Don Benvenuto serait bien incapable d'en juger. Du moins, pour l'instant.
Or il se trouve que juger des situations et anticiper les mauvais coups, en plus d'être une seconde nature, c'est devenu officiellement son métier. Mais jusqu'à quand...?
Dix heures de combat et il s'en tire vivant.
C'est déjà ça.
Mais ce n'est pas tout de sortir vivant des galères de la république. Une fois rentré au pays, il faut aussi se sortir des intrigues politiques, des complots, des pièges et des duels. Alors évidemment Don Benvenuto froisse un peu quelques susceptibilités, égratigne légèrement le vernis de la cour et frappe à grands coups sur les malandrins. Eh bien, quoi ? Il faut bien vivre, non ? Ou plutôt, survivre... Car tout n'est pas aussi rose qu'on le pense dans les Vieux Royaumes. Et dans la belle Ciudalia, un mal rôde et il ne fait pas bon s'y frotter.
Il est particulièrement délicat de critiquer un livre qui, dès les premières pages, se pose comme un chef d'œuvre du genre. Délicat parce que ce sentiment (bien que déjà partagé par nombre de lecteurs) est tout à fait personnel et subjectif. Délicat également parce que ce faisant, c'est un engagement pris à ce que le lecteur suivant aime l'œuvre et contre toute attente, parfois, la sauce ne prend pas.
Pourtant, je le dis, je le clame, je l'écris : ce roman est un chef d'œuvre.
Nous retrouvons Don Benvenuto juste après sa malencontreuse aventure publiée sous forme de nouvelle dans le recueil Janua Vera. Il est dorénavant au service du Podestat de la République mais n'a rien perdu de sa gouaille et de son habileté à se fourrer dans les pires situations qui soient (quant à en sortir vivant, du moins indemne, c'est une autre histoire).
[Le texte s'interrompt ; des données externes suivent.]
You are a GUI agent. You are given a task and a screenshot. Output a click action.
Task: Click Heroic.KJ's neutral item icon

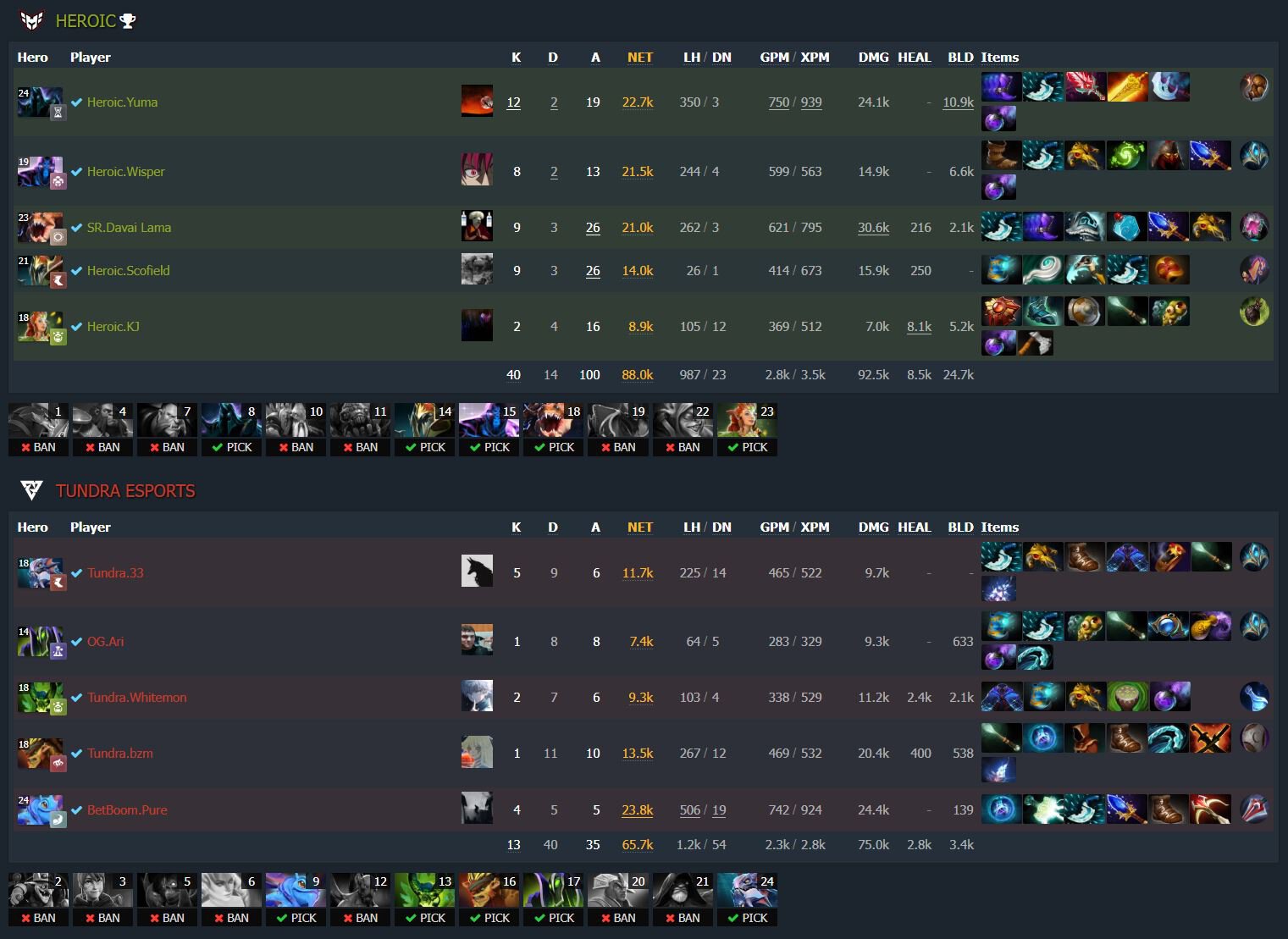(x=1254, y=312)
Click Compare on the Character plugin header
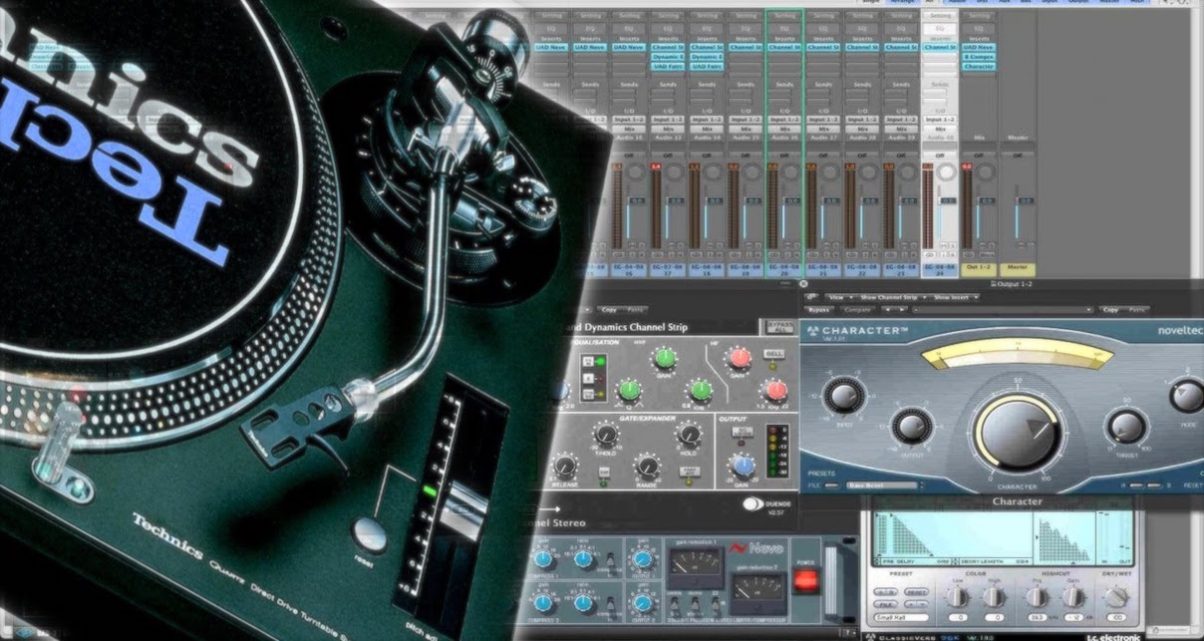 [x=857, y=307]
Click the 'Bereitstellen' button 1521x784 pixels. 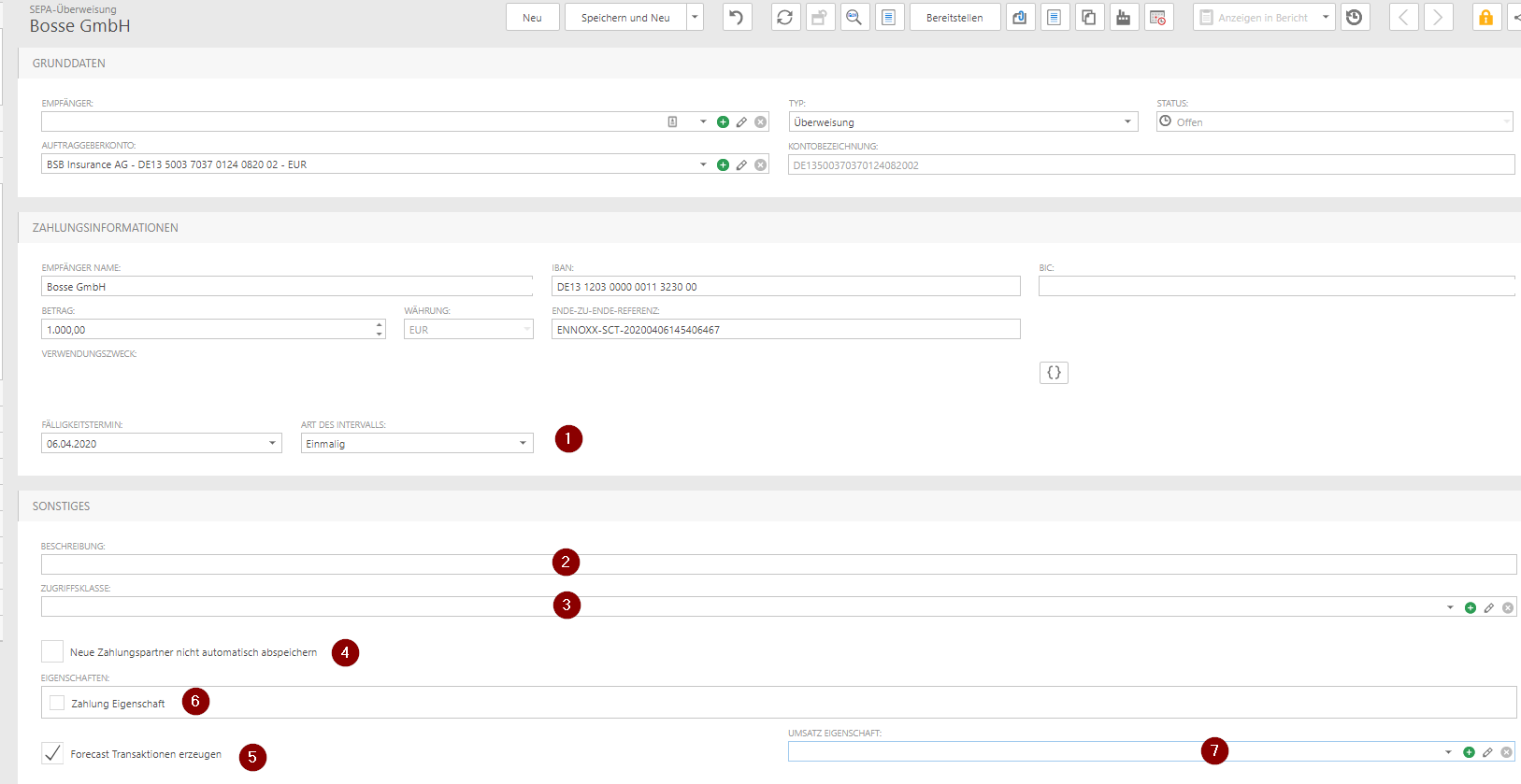[954, 18]
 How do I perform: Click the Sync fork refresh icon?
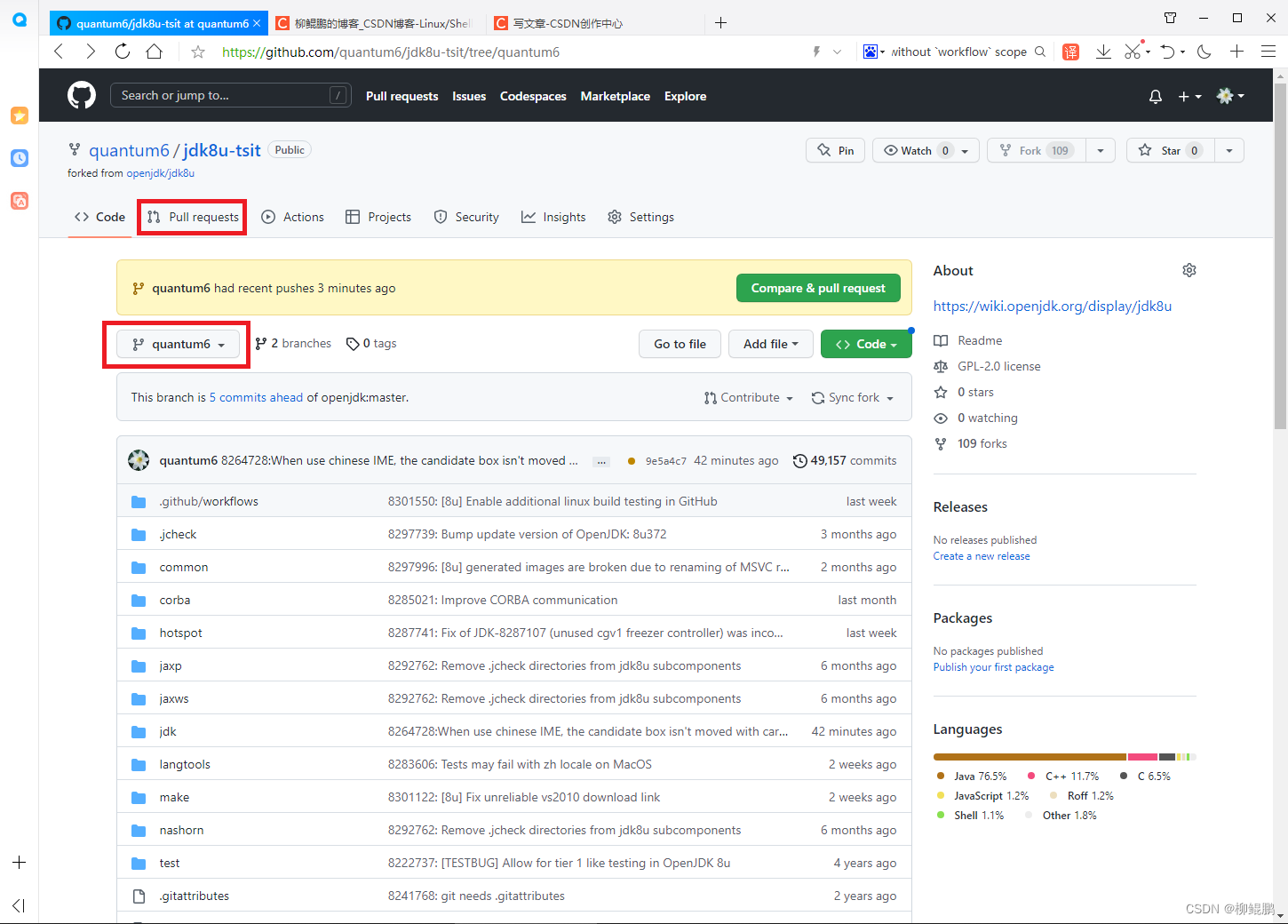coord(818,397)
Gagner la Guerre, c'est la suite haute en couleurs des aventures de ce héros à la limite du politiquement correct, volontiers grivois, légèrement soudard sur les bords mais exceptionnellement attachant. C'est une tranche de vie comme il en existe peu dans la littérature des mondes imaginaires.
D'ailleurs, nous sommes assez loin des poncifs de la fantasy. Ciudalia ressemble étrangement à la Venise de la fin du Quattrociento et rien n'est fait pour effacer cette image. Au contraire, l'auteur la renforce par ses descriptions, l'ambiance générale des guerres contre ce qui peut s'apparenter aux Turcs et finalement une atmosphère très réaliste. La magie (élément récurrent de la fantasy) est quasi absente, et de toute façon Don Benvenuto n'y entend rien.
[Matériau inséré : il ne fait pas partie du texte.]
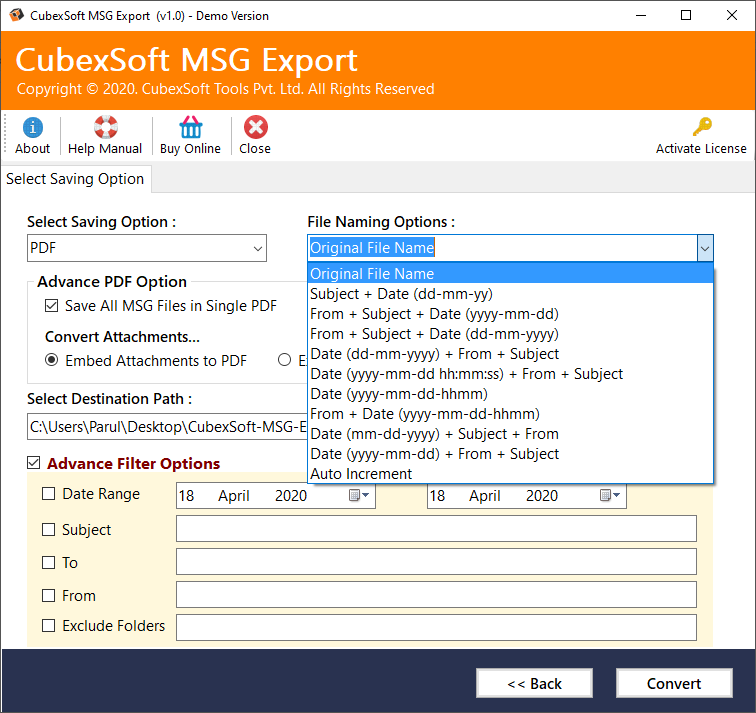This screenshot has width=756, height=713.
Task: Choose Auto Increment from naming list
Action: pyautogui.click(x=361, y=474)
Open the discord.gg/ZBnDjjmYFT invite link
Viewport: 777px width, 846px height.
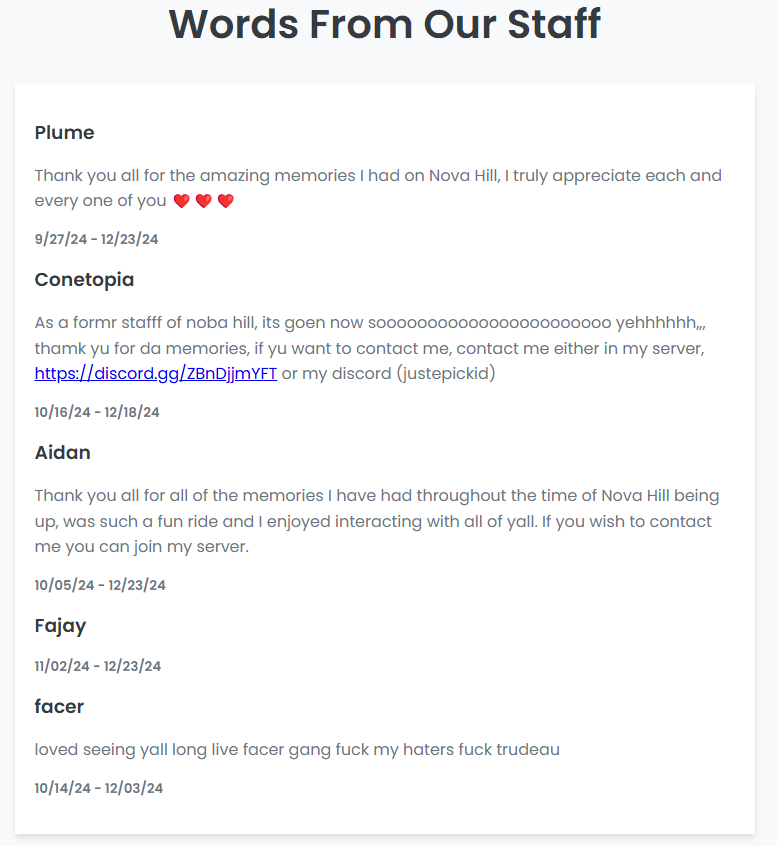click(155, 374)
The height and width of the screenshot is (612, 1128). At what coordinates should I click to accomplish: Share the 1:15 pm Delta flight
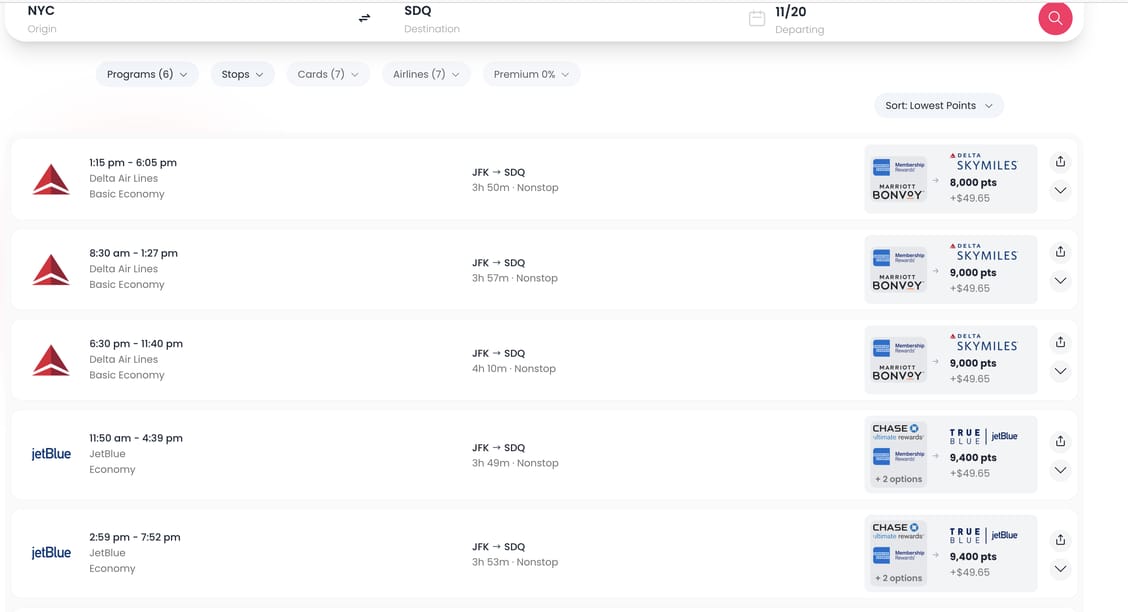coord(1060,162)
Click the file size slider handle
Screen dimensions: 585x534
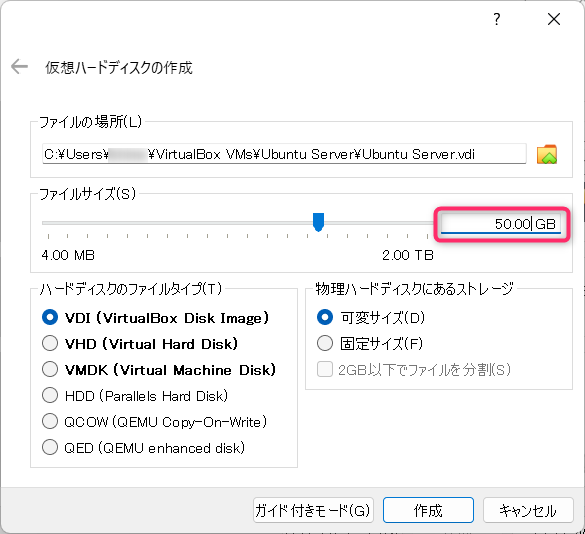pos(318,222)
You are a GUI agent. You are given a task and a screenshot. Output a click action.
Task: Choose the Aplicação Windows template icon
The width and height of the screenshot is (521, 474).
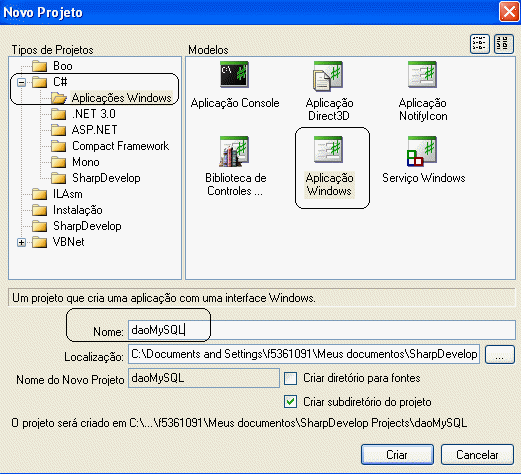tap(328, 149)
Jean-Philippe Jaworski signe ici son premier roman, et quel roman ! Et quelle plume !
C'est un auteur français sur lequel il faudra désormais compter en fantasy. Car avec un début comme celui-ci, forcément, les prochains ouvrages sont très attendus...
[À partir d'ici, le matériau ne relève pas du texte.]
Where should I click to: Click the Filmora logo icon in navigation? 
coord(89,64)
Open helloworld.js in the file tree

En tout cas, je ne me lasse pas de vanter les aventures de Don Benvenuto et de le faire découvrir. J'espère avoir réussi à partager un peu cette envie.
Je dois confesser que l'extrait fut particulièrement dur à choisir car l'envie me prenait de citer des pages entières du livre... Mais juste pour le plaisir, et parce que c'est tellement rare, je vous laisse un passage étrange avec une adresse directe au lecteur.
Pour conclure, donc, un ouvrage a découvrir ab-so-lu-ment !
Mon coup de cœur 2009 !
Du même auteur : Janua Vera
Extrait :
Même si le principal volet de ma mission était de délivrer un message, j'ai toujours un terrible scrupule à me montrer bavard. Bien sûr, je vois déjà mon aimable lecteur en train de ricaner sur mon compte, en se disant que pour un type taciturne, le Benvenuto a un sacré crachoir. Eh bien j'ai le regret de dire à mon aimable lecteur qu'il se fourre une phalange ou deux dans l'œil, en plus de risquer des ennuis s'il me croise au coin d'une rue. Je suis tout ce qu'on voudra, beau parleur, phraseur, cabotin, et même un peu éloquent si je m'oublie, oui madame, mais je ne suis pas bavard. Pas du tout. Le bavard est un imbécile qui parle sans réfléchir. Le bavard est un incontinent qui ne garde rien. C'est un panier percé qui ne se rend pas compte de la valeur de la parole.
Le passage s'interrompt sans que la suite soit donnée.